Set tasks.
A. In the passage about managing Bury Football Club, what win percentage does the speaker claim?
B. Reproduce the stretch from "Since my appointment" through "20,000 with them." in the passage about managing Bury Football Club.

:: Document extract ::

My record speaks for itself, even at Luton where we hadn’t been paid for nearly four months, we were unbeaten in 21 games, took Liverpool to a replay, lost to Everton in the quarter finals and even that was terrific.  I’ve got a 44% win record, that’s takes some doing and it’s something that I am proud of.  I want to maintain that as much as I can here at Bury.

I have a passion and a desire to get promoted at whatever club I have been at.  I’ve been at clubs where we have been very close to that.  Things were tight at some of those clubs.  Leeds went bust, and Bury is a club that runs on a very tight shoe string, but there is no pretension about Bury.  We don’t say that we are going to be competing with Manchester United or Manchester City in two years.  We are realistic about where we are and we want to make this club as good as we can.  The directors all want that and I was impressed about how they came across.

My immediate aim is to arrest this slide, short term it’s to get out of the bottom four.  Let’s make no bones about this, we have to get out of the bottom four and we have to do that as quickly as possible, then we can build from where we are.

I know some of the players; I brought David Healy to Leeds from Preston.  I know Sodje and a few of the other lads, but this is still a learning curve for me with them, and for them with me.  We’ve had the first training session and they were all enthusiastic, but if you’re a manager and you turn up for the first training session and they were not like that, then you would be disappointed.  They did everything that I asked them to do.  We know we have to work hard, I have and they have, to improve Bury Football Club.

We are conceding goals at one end and not scoring goals at the other end.  That’s a recipe for disaster.  If you’re not scoring and leaking goals, then the end result is that you will keep losing.  We have to arrest it.  The board are aware of that and they are going to try and help me to do as much as I can if we need to bring players in.  I know a few people, over the years you build up good contacts within the game and I do have some good mates in the game and I will be looking to call a few favours in.

Since my appointment here, my phone has been red hot from Leeds fans and Sheffield United fans, the support I have had from them has been incredible.  You don’t realise how much people think of you until this sort of situation happens.  A lot of the Leeds fans are saying if they can’t go and watch Leeds, they will come across to Bury, so I’ve told them to bring another 20,000 with them.

The one thing that has surprised me and it makes you feel really good is the amount of people that have supported me and wished me all the best, that’s from supporters, not just people in the game. I’ve never lost the hunger, its great to be back in the game and to be back on the training ground working with players.  It’s what I think I do best.

:::
:: Listed entries ::

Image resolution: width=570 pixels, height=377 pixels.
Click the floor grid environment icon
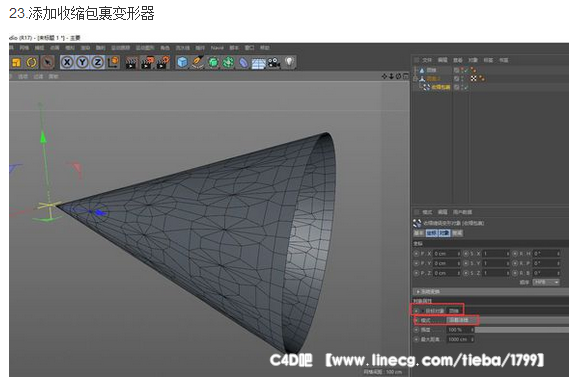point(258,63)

:::
:: Listed entries ::

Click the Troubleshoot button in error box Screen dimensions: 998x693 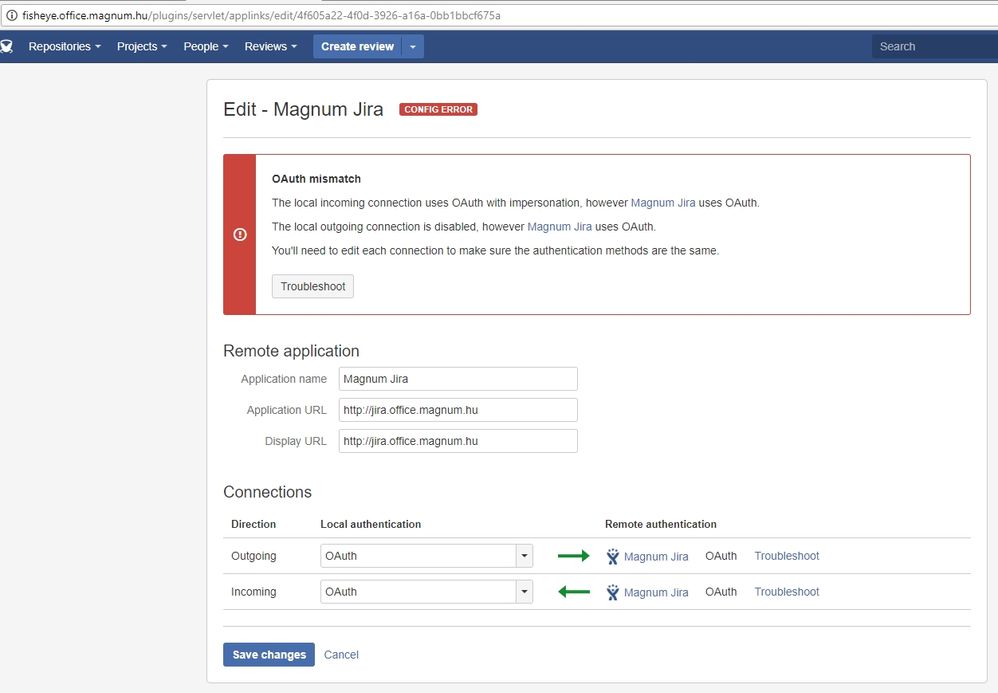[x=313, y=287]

:::

The results.
A. A 44% win record.

B.
Since my appointment here, my phone has been red hot from Leeds fans and Sheffield United fans, the support I have had from them has been incredible.  You don’t realise how much people think of you until this sort of situation happens.  A lot of the Leeds fans are saying if they can’t go and watch Leeds, they will come across to Bury, so I’ve told them to bring another 20,000 with them.